Jennifer Waters and Dr. Mikel R Stevens, Plant and Animal Science
Bromus tectorum (cheatgrass), an invasive winter annual weed, displaces native vegetation, invades crops, and fuels rangeland fires across approximately 40 million hectares of the Intermountain West. Most attempts to control the weed have been unsuccessful, leading to a search for a biological control agent. Ustilago bullata, head smut, is a natural species-specific, fungal pathogen of cheatgrass. Despite apparent phenotypic (physical) uniformity in cheatgrass and head smut, susceptibility and virulence, respectively, are variable. These findings led to the hypothesis that genetic variability for susceptibility/pathogenicity exists in the host and pathogen.
Smut samples were collected from four diverse environmental areas within the Intermountain West. Smut samples from at least 100 infected plants from each area were bulked. I was given 12 sporidial isolates from each area, which I analyzed with AFLPs. AFLPs were chosen as the analysis system for this project because of their ability to detect many polymorphisms. AFLPs are designed to create thousands to hundreds of thousands, depending on the genome investigated, of genomic fragments. These can then be selectively viewed by use of a specific primer combination. Metaphorically, each of these fragments becomes ‘a place we’ve looked in the genome’ and can be numerically expressed as such. AFLPs are also highly repeatable. Once the technique is mastered, experimental results are repeatable both within and between laboratories. This quality substantiates the validity of the results produced through AFLP and, therefore, confidence in their reliability.
Fifteen primer combinations yielded 1150 total bands of which 150 bands were polymorphic (13.5%). This is a relatively low amount of polymorphism. Analysis, with the SAHN module of the NtSys statistical analysis package as well as the neighbor joining and bootstrap methods of the PAUP 3.0 program, showed consistent segregation of one geographically isolated population into two sub-populations with the remaining three populations showing no distinct patterns (Fig. 1). These results are consistent with the geographic seclusion of this lone isolate set.
The identification of a genetically isolated strain also interested me in investigating the segregation patterns of cheatgrass AFLPs. AFLPs were performed on 40 cheatgrass lines (10 from each population). Similar segregation patterns were apparent, with the same isolated population segregating independently (Fig. 2). This finding supports the hypothesis that the strain of smut in the geographic region was introduced concurrently with the cheatgrass in that region.
The head smut polymorphism data was also used to generate a quantitative representation of the polymorphism between individuals.

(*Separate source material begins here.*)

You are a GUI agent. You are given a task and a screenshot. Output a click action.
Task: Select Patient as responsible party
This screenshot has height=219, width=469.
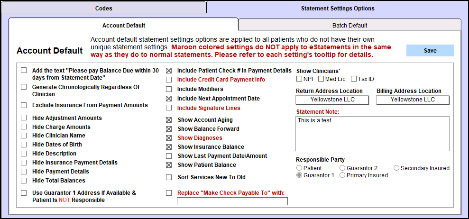pyautogui.click(x=299, y=168)

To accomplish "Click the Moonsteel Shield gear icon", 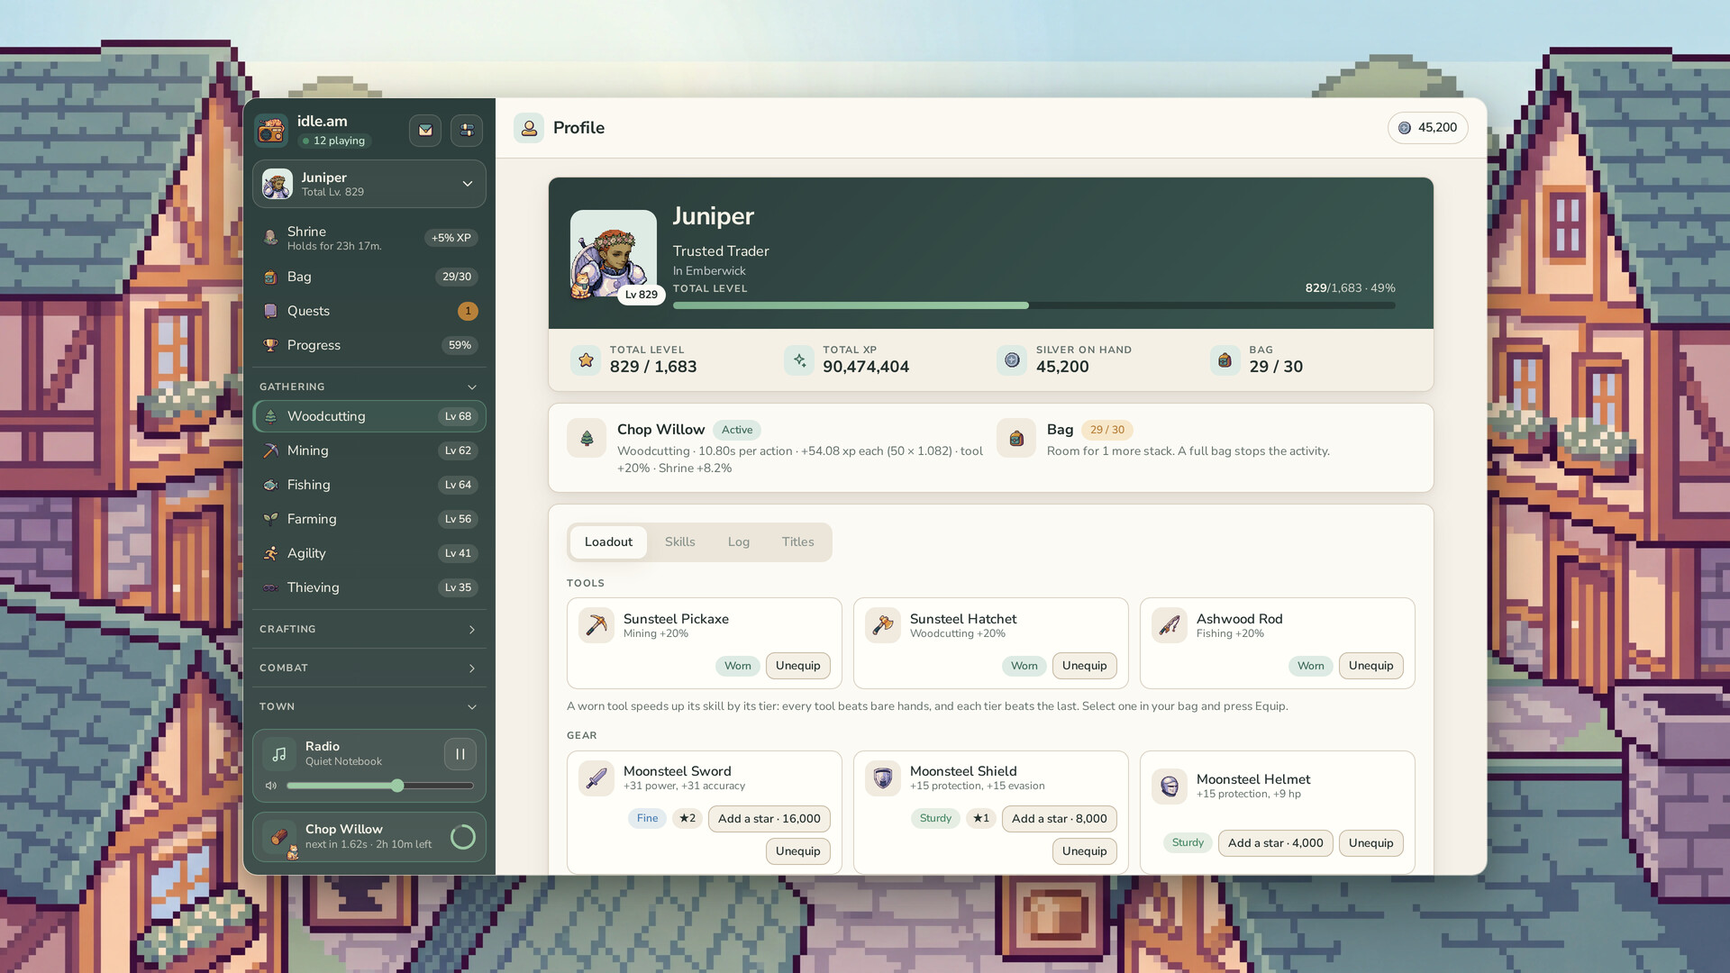I will pos(882,777).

Jacob Durrant, a colleague in the lab, developed a program which gave pair-wise comparisons of each individuals to the others and output a percent polymorphism per pair. This type of information would be ideal for choosing parents for a genetic map segregating population for maximum number of possible genetic markers.

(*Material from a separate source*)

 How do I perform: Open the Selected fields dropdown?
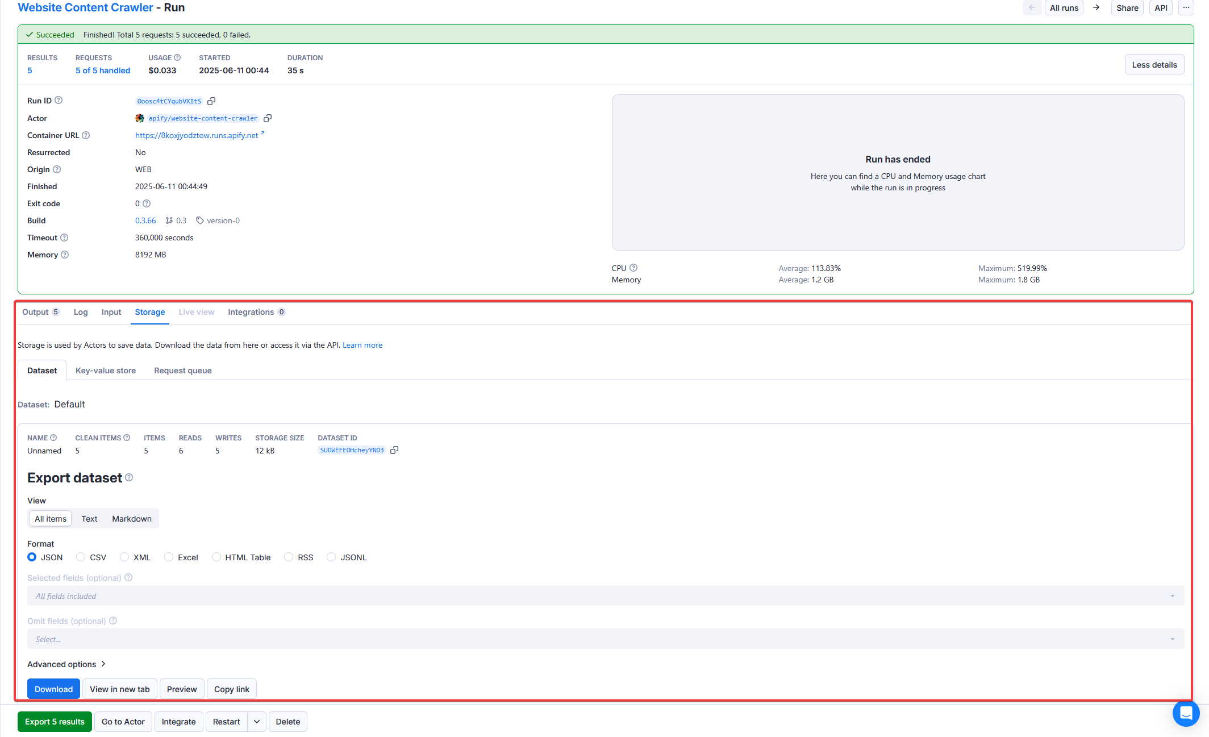605,596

Further investigations may reveal additional relationships between observational and molecular data. Given this information, strains of head smut that may be more effective biological controls of specific genotypes of cheatgrass may be developed. The control of cheatgrass should reduce the frequency of rangeland fires and facilitate the successful reintroduction of native vegetation.
Fig. 1 NtSys output for head smut populations. Note clustering of individuals from area ‘PO’.
Fig. 2 NtSys output for cheatgrass populations. Note clustering of individuals from area ’20’.